#### Records for this exercise:
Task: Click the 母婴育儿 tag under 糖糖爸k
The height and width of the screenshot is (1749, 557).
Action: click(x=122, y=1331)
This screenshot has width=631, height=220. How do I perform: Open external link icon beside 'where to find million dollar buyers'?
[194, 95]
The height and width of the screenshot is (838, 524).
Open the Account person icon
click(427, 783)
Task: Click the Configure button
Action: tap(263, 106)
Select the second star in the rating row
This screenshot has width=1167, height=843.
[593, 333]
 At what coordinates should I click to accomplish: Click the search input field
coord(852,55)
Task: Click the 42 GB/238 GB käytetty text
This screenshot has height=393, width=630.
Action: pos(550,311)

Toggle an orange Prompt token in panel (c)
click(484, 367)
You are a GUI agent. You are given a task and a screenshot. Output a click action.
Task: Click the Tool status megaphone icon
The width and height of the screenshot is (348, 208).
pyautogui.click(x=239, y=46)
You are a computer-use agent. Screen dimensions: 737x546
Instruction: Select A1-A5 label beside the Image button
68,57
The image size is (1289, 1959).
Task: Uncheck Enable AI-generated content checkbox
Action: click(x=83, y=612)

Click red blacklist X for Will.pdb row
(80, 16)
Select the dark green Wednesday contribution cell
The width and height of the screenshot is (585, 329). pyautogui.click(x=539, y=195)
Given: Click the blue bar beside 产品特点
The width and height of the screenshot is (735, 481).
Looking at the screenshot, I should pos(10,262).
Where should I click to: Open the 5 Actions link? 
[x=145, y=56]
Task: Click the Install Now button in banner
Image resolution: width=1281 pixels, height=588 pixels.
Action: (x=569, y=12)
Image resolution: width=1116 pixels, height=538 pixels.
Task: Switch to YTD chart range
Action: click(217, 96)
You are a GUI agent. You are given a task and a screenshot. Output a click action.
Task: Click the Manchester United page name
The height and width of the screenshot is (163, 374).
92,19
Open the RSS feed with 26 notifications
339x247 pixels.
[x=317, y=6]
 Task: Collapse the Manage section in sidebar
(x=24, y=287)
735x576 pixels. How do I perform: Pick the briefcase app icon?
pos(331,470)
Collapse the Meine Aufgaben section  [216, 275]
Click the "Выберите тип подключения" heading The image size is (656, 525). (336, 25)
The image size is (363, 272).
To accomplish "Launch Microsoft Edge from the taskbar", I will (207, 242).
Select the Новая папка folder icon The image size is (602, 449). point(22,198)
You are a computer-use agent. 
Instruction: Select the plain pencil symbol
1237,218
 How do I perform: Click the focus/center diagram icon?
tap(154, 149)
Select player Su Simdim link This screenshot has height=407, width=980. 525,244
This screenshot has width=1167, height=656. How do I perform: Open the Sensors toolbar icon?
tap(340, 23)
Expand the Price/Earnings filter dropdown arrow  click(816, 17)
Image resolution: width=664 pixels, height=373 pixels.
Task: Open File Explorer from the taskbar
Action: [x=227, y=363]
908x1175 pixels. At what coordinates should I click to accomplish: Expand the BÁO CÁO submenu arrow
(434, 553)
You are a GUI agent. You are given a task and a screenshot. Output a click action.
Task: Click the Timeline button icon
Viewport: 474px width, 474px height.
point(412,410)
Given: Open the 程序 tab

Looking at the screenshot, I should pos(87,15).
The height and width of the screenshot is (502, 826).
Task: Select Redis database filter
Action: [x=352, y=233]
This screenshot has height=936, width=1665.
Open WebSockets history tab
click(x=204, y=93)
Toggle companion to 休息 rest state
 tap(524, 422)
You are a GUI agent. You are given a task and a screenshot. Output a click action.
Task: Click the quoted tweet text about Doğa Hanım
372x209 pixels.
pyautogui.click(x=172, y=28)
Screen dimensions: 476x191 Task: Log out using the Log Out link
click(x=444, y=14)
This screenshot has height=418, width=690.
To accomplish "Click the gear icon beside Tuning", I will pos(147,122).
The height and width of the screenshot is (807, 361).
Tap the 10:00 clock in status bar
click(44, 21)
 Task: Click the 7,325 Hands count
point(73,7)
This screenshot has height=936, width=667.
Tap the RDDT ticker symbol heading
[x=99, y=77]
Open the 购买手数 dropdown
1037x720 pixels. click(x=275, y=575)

#### Exercise details:
Copy the entries verbatim, from the line containing "Toggle an orange Prompt token in panel (c)" through the line containing "Action: click(217, 96)", including both of those lines.

#### Response to the task:
Toggle an orange Prompt token in panel (c)
click(484, 367)
You are a GUI agent. You are given a task and a screenshot. Output a click action.
Task: Click the Tool status megaphone icon
The width and height of the screenshot is (348, 208).
pyautogui.click(x=239, y=46)
You are a computer-use agent. Screen dimensions: 737x546
Instruction: Select A1-A5 label beside the Image button
68,57
The image size is (1289, 1959).
Task: Uncheck Enable AI-generated content checkbox
Action: click(x=83, y=612)

Click red blacklist X for Will.pdb row
(80, 16)
Select the dark green Wednesday contribution cell
The width and height of the screenshot is (585, 329). pyautogui.click(x=539, y=195)
Given: Click the blue bar beside 产品特点
The width and height of the screenshot is (735, 481).
Looking at the screenshot, I should pos(10,262).
Where should I click to: Open the 5 Actions link? 
[x=145, y=56]
Task: Click the Install Now button in banner
Image resolution: width=1281 pixels, height=588 pixels.
Action: (x=569, y=12)
Image resolution: width=1116 pixels, height=538 pixels.
Task: Switch to YTD chart range
Action: click(217, 96)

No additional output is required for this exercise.